I have been wanting to move to Joda-Time for our application for awhile. There are a few hangups...

1-The offical Joda-Time integration here seems to be out of date for Hibernate 4.x applications

2-The suggested alternative here seems to have zero documentation/getting started info.

3-I cannot find a good reference for which types in my database (MySql 5.5.11) map nicely to the Joda-Time equivalents.

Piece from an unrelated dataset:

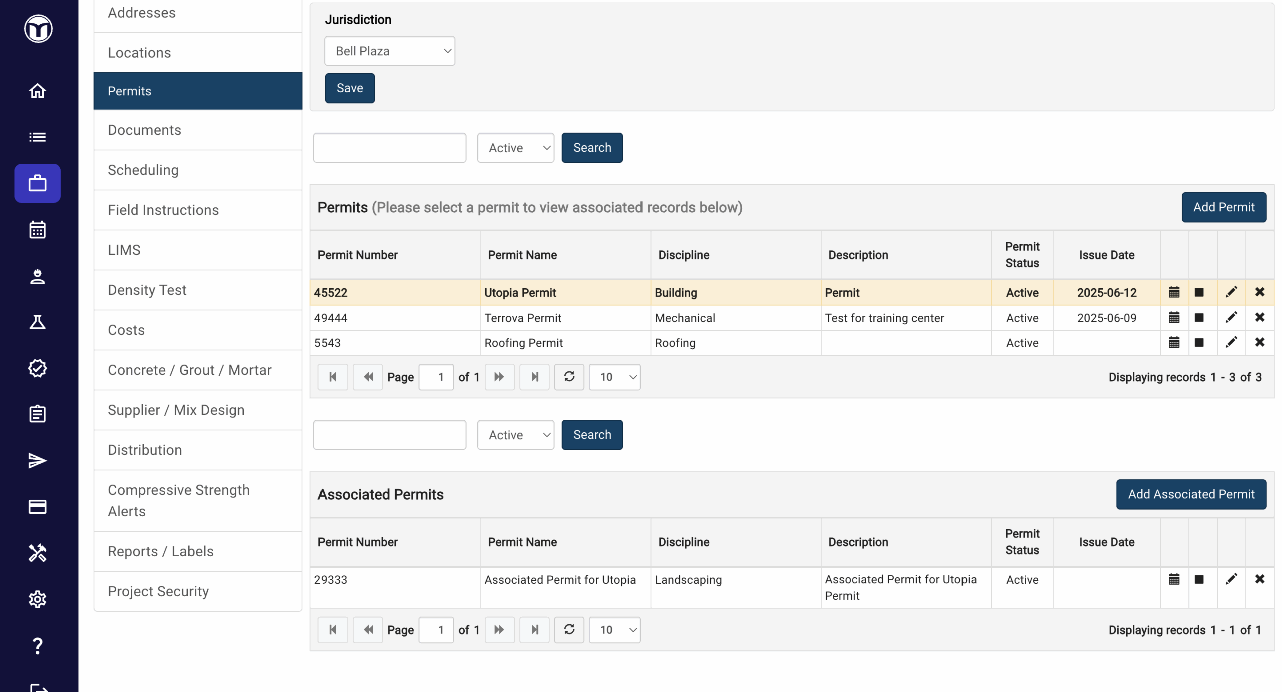Click Add Associated Permit button
The height and width of the screenshot is (692, 1282).
click(1191, 494)
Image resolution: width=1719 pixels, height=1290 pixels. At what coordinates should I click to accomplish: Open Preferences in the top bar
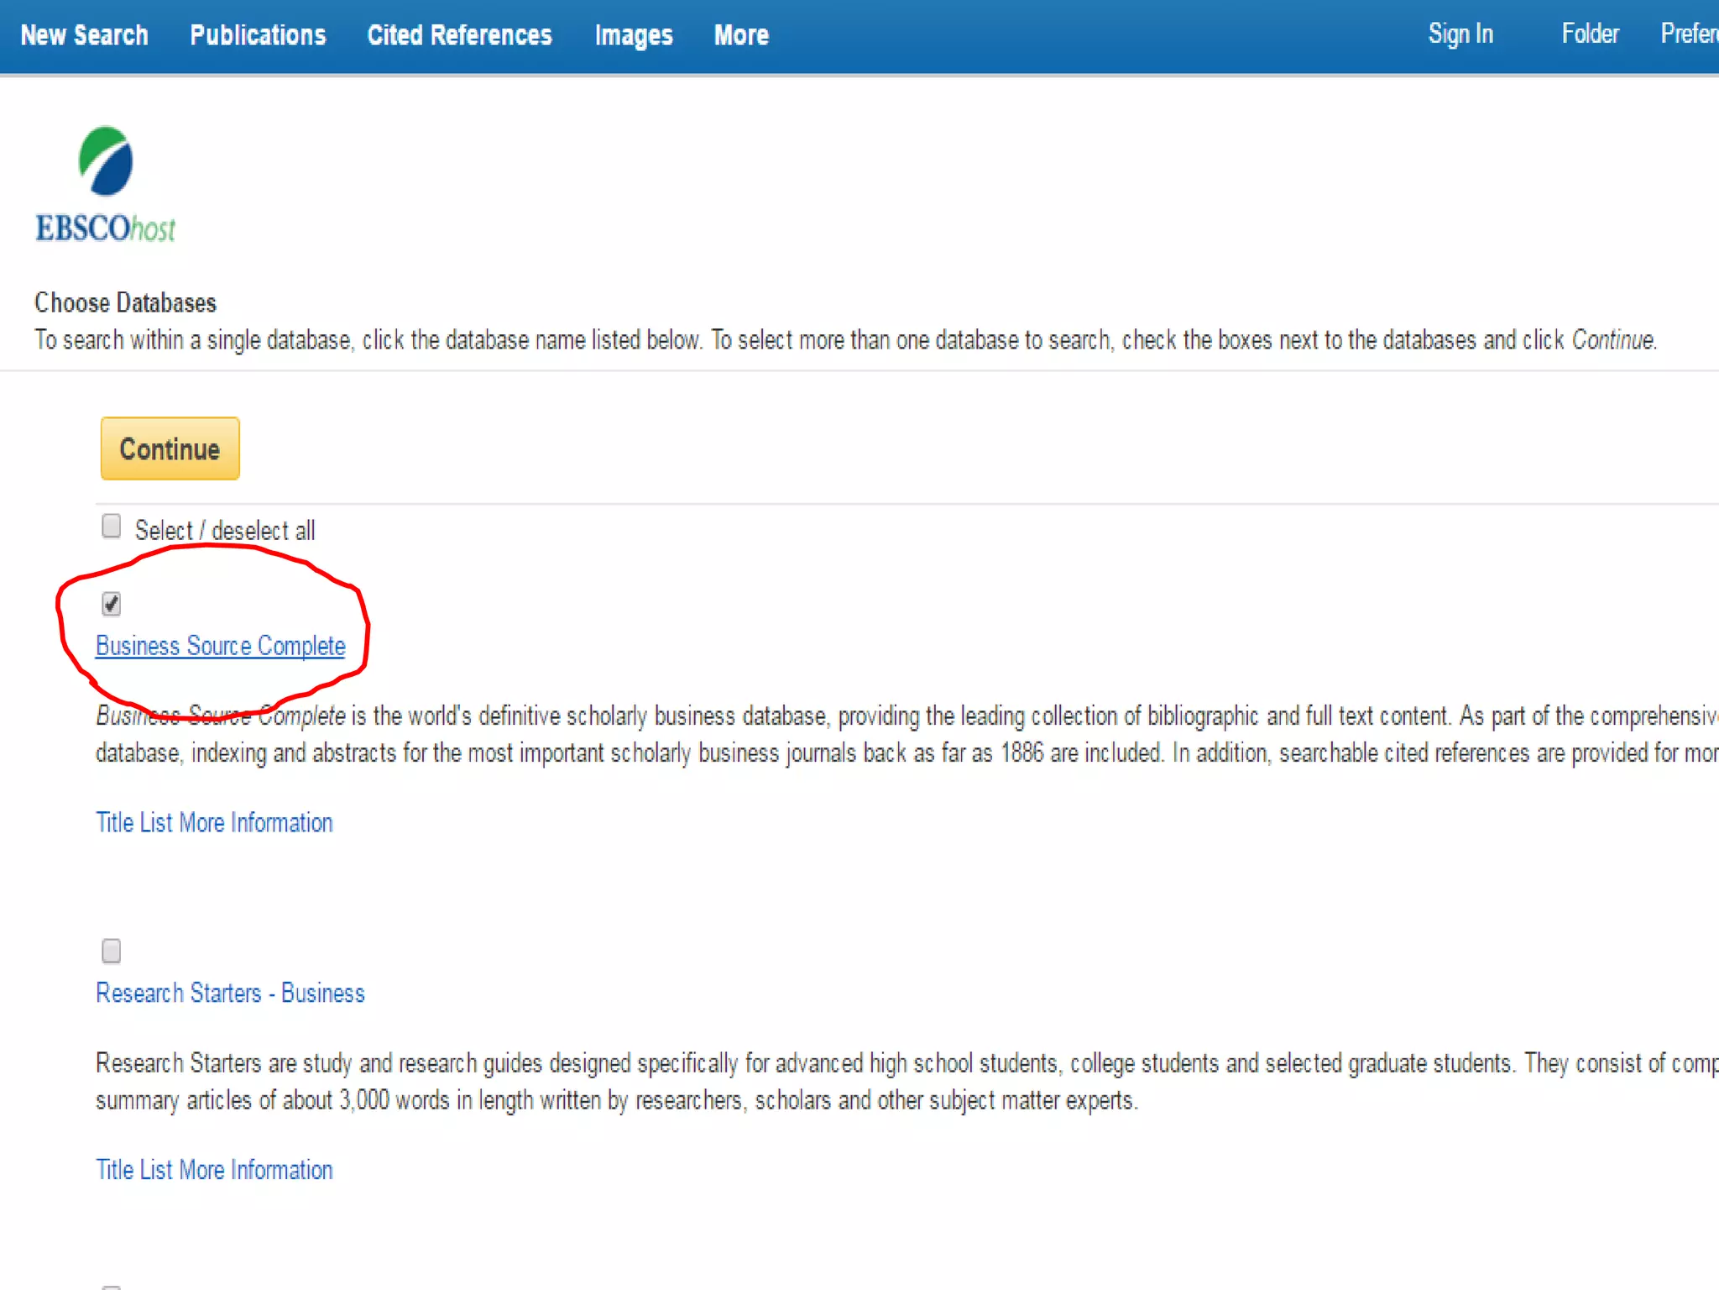(x=1689, y=34)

Does anybody have any idea how to deal with these?

Était-ce utile?

La solution

I have had some success using the Jadira UserType library that you linked to. In your hibernate mapping configuration you can map Joda DateTime properties to MySQL DATETIME or TIMESTAMP columns by specifying the org.jadira.usertype.dateandtime.joda.PersistentDateTime class as the 'type'. For example:

<class name="DateTestEntity" table="DATE_TEST">
    <id name="id" column="ID">
        <generator class="native" />
    </id>

    ...

    <property name="dateOfBirth" type="org.jadira.usertype.dateandtime.joda.PersistentDateTime" column="DATE_OF_BIRTH" />
</class>

I am not sure about mappings between other MySQL and Joda-Time types, but these Javadocs list the classes available to use in your mapping configuration.

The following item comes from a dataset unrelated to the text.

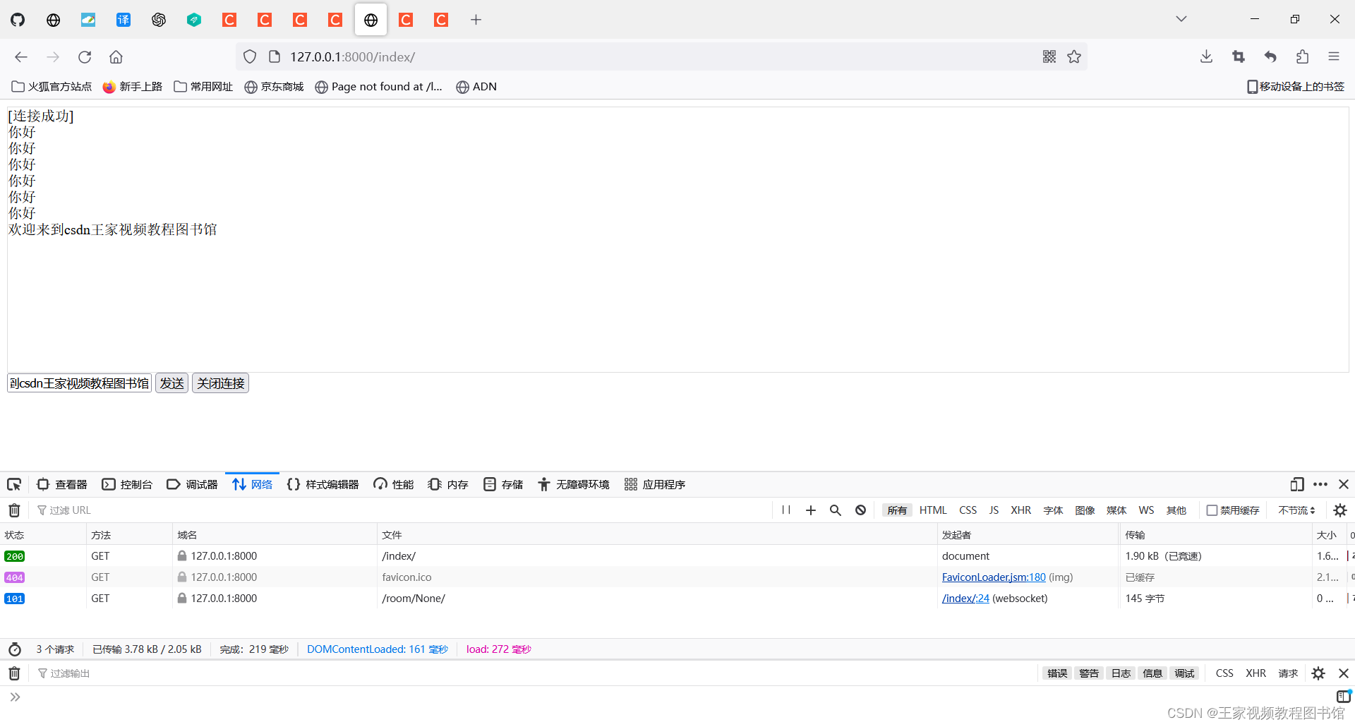Activate the element picker icon in DevTools
1355x727 pixels.
14,484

This is all you need to do to get started. However, there are a few things you need to consider regarding time-zones:

  • Many of the mapping classes listed in the Javadoc I linked have 'local' equivalents; e.g. PersistentLocalDateTime for PersistentDateTime.

  • There are two properties that UserType uses when considering time-zones: jadira.usertype.databaseZone & jadira.usertype.javaZone. (Have a look at this question or this question to see where they can be set.) I don't know what the differences between them are, but databaseZone seems to be the most important one to look at as this question seems to indicate.

In the project I am working on we want to store all dates in UTC (i.e. GMT) and only change them to specific timezones when displaying them to the user. We have had no problems so far with the following set-up:

  • The MySQL server (and all MySQL instances on our dev machines) have been configured to use the UTC time zone
  • We are using PersistentDateTime as opposed to PersistentLocalDateTime in the Hibernate config files
  • jadira.usertype.databaseZone & jadira.usertype.javaZone are both set to UTC

If your application needs to handle international dates then I suggest that you do the same, or else experiment with the above settings until you are satisfied that your application behaves correctly.